Woman shunned after finishing Christmas shopping

By Colin Allcabs
Consumer Correspondent

A woman who boasted she had already completed all her Christmas shopping has been shunned by her friends and run out of town.

Judith Pyle-Smith told pals at a charity coffee morning that she had also wrapped all the gifts in glossy paper, tied fabulous red-ribbon bows, and written on delicate home-made name tags.




And to add insult to injury, the Suffolk mother-of-three then posted a status on Facebook saying she could now sit back and relax while the rest of Britain gets increasingly frenzied in the coming months.

But Pyle-Smith is not smiling now, after her friend became incensed by her smug behaviour.

“She’s just a show-off,” one of her former friends told us. “It’s been the same every year. She thinks she’s so clever getting all her bits and pieces together over the summer while the rest of us leave Christmas shopping to the last minute and end up panicking.

“She’s clearly got way too much time on her hands.”

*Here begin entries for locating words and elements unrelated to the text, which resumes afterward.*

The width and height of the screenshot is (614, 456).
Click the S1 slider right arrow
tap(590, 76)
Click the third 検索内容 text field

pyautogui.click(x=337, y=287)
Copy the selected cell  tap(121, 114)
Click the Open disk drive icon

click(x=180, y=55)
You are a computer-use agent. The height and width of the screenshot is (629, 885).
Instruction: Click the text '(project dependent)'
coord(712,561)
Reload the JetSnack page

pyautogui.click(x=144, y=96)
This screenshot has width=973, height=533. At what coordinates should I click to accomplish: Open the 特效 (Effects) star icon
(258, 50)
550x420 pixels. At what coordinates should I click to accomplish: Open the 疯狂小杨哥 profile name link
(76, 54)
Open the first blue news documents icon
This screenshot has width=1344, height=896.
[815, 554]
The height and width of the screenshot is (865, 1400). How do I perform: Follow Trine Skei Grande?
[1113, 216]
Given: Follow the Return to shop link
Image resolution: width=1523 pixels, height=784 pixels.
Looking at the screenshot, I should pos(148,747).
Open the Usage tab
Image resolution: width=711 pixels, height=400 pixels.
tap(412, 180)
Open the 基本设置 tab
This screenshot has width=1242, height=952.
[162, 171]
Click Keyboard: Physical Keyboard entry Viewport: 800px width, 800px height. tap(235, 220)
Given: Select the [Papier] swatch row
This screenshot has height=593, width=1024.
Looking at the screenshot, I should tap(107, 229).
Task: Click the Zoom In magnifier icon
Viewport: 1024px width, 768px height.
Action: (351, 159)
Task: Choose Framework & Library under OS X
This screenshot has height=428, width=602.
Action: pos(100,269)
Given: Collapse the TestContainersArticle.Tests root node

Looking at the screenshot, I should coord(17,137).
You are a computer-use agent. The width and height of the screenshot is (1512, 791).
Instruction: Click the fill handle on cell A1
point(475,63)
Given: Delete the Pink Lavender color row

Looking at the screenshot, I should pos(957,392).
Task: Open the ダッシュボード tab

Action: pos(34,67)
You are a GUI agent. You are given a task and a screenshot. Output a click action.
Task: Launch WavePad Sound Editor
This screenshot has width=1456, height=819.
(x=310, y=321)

Ho bloody Ho: keen shopper was shunned

Pyle-Smith, 33, has now been unfriended by everyone on Facebook and been barred from her social circle in Ipswich.

She is now selling up and house-hunting in Norfolk.

“I’m confused,” she told the Suffolk Gazette. “I thought I would be an inspiration to busy mothers everywhere and people would love to hear how clever and efficient I have been.

“I didn’t even get a chance to tell them that I had already booked next summer’s holiday.”